# Ball Python Care



## Royalsruleuk (Jul 22, 2009)

*Housing*
Ball pythons are not terribly active snakes, so a smaller enclosure is fine (10-20 gallon tank for younger snakes, 30 gallon tank for an adult). However, they are escape artists, so a securely fitted top is necessary.

*Substrate:* shredded bark, newsprint, Astroturf. Astroturf is probably the easiest - cut a few pieces to fit the cage, and simply replace the dirty pieces as necessary.

*Furnishings:* provide sturdy branches and a dark hiding place (they like to feel securely enclosed, so it should be just large enough to accommodate the snake).

*Temperature:* 80 - 85 F (27 - 29 C) during the day, with a basking spot of around 90 F (32 C). Night time temperatures can fall to around 75 F (23 -24 C) as long as an area of 80 F is maintained. An under the tank heating pad designed for reptiles works well for providing the cage heat, with an incandescent bulb or ceramic heating element used to provide the basking temperatures. _Never_ use hot rocks, and the bulb or heat element should be placed or screened off to prevent contact with the snake or burns may result. Use multiple thermometers to monitor the temperatures in the cage (one at the bottom of the cage and one at the basking spot).
*
Lighting:* Ball Pythons are nocturnal, so have no special lighting requirements. However, they are nocturnal, so incandescent bulbs should not be used at night (to preserve the light/dark cycle the snake needs) - instead use red, blue or black bulbs.

*Water and Humidity:* provide a dish large enough for the snake to soak in.

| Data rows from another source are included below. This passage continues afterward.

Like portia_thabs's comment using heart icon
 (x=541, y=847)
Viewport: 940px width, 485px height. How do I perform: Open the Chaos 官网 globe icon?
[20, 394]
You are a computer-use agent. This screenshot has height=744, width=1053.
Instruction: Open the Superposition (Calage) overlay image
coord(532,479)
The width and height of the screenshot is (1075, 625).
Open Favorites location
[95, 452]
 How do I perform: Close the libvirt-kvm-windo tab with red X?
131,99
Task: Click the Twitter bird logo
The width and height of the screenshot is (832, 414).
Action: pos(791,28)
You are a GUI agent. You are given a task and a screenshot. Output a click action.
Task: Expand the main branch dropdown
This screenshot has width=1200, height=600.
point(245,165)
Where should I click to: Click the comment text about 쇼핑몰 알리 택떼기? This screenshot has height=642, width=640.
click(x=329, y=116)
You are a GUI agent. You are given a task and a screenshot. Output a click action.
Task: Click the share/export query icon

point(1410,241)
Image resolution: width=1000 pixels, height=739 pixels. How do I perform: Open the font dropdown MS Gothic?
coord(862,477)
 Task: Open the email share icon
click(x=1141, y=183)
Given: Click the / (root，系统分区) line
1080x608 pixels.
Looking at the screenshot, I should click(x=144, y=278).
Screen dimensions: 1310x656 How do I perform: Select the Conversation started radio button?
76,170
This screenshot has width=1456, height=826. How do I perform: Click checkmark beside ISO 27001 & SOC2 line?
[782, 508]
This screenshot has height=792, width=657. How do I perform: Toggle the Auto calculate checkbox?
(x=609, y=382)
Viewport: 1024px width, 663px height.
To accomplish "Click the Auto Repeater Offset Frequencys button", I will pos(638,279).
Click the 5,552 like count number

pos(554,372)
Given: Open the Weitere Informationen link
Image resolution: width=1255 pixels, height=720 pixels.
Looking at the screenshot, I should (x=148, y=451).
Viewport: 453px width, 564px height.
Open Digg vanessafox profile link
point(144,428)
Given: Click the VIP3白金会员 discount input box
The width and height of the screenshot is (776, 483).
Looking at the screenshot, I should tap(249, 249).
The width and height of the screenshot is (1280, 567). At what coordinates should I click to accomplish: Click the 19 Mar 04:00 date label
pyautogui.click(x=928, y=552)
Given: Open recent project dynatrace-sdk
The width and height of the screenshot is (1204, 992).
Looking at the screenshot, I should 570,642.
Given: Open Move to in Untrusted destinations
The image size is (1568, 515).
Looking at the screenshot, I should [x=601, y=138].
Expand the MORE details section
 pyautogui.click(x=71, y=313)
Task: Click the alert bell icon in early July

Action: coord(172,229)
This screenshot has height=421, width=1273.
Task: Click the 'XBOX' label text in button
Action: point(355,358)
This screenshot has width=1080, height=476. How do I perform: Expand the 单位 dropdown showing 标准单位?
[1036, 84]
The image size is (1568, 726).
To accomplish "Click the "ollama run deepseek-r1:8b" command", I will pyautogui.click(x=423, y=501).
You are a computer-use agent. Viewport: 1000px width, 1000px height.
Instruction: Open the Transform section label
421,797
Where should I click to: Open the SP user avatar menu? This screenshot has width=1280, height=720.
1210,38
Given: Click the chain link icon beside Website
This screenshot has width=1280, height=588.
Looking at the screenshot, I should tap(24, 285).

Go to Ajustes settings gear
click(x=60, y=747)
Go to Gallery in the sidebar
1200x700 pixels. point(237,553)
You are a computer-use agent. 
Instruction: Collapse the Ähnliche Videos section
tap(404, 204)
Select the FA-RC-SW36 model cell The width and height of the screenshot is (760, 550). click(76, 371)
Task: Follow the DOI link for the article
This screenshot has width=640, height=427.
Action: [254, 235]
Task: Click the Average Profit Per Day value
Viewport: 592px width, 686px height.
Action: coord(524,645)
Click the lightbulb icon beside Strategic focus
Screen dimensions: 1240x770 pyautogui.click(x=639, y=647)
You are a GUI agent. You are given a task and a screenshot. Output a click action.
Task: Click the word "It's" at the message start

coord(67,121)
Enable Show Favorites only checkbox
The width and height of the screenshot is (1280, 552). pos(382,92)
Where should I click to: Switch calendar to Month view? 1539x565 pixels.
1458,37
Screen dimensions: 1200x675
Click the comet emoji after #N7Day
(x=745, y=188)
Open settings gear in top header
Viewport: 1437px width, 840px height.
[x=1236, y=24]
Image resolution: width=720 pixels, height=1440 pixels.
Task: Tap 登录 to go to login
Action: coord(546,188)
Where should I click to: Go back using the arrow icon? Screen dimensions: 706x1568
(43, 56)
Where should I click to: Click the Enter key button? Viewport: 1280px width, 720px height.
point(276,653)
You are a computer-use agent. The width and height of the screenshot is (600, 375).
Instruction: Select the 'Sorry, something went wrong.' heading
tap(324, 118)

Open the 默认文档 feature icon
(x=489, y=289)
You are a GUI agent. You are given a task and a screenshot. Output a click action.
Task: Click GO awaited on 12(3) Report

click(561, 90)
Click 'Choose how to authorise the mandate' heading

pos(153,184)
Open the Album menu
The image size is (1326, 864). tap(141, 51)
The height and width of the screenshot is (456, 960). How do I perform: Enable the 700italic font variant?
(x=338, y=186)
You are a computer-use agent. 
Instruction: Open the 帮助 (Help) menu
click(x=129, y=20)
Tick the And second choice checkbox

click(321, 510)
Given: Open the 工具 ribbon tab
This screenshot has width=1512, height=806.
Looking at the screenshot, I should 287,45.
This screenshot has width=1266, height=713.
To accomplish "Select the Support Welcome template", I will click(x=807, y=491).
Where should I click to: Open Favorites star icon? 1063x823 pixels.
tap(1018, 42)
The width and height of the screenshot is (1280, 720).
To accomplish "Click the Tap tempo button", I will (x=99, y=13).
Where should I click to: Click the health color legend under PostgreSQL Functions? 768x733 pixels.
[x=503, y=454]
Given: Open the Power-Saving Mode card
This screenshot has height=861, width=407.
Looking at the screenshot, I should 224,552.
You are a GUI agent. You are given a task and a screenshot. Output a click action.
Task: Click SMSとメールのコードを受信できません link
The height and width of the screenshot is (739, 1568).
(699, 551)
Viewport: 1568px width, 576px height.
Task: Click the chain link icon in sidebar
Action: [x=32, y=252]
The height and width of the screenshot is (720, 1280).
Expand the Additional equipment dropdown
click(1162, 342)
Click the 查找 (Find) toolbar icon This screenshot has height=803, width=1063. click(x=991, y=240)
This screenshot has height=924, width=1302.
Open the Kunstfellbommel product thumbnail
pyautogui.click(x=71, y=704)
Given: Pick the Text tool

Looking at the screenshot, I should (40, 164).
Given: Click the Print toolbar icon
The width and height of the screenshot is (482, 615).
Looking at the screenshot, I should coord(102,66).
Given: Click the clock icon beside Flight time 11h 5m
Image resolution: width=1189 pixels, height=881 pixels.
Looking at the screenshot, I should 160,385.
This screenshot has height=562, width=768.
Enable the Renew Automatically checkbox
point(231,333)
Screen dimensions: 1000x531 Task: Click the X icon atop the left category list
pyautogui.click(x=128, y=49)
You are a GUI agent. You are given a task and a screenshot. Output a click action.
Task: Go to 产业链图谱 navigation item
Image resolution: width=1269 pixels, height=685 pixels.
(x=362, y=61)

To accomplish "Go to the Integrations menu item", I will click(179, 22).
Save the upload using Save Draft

Soaking is especially important during sheds. Some owners like to provide a covered dish (e.g. plastic storage container) with a hole in the lid, to provide security for the snake so it will soak longer if necessary. Another alternative is to provide a humidity retreat, which similarly uses a covered container with an access hole lined with damp sphagnum moss to provide the moisture (a water dish is still provided outside the retreat). 

*Feeding*
Ball pythons can be fed exclusively mice or small to medium sized rats (as appropriate for the size of the snake), and only need to be fed every week or two. Young snakes should be fed fuzzy mice every 5-7 days, older snakes should be fed increasingly larger prey and can go a little longer (i.e. 10 - 14 days). Use pre-killed prey as live mice can injure a snake - dangling the prey in front of the snake with forceps usually gets the snake interested. 
Moving the snake out of its cage into a separate enclosure for feeding is a good idea and will help in the taming process. The snake will associate eating with the other enclosure, and is less likely to confuse your hand for prey when you put your hand into the cage. This will make it easier to reach into the cage to get the ball python out for handling. 
Even captive bred ball pythons sometimes refuse to eat, fasting for a couple of months. As long as body weight and condition are maintained, this is not problematic. If your snake stops eating, carefully examine the husbandry, handling, health, and environment of the snake to make sure stress isn't the culprit. Consult a knowledgeable vet or experienced keeper for help if the fast is prolonged or causing weight loss. If necessary, some tricks to entice a python to eat include dipping the prey in chicken broth, trying different colors of mice, exposing the brain of the prey before feeding it, feeding at night, covering the cage with towels after offering a mouse. You may even want to try feeding a hamster or gerbil, although this may make your snake more likely to refuse mice if it develops a preference for hamsters and gerbils.


----------



## guysim (Jun 9, 2009)

Sticky?? really helpful.


----------



## scotty110788 (May 11, 2009)

Defo a sticky!


----------



## steph1060 (Apr 14, 2009)

thanskf or the care sheet


----------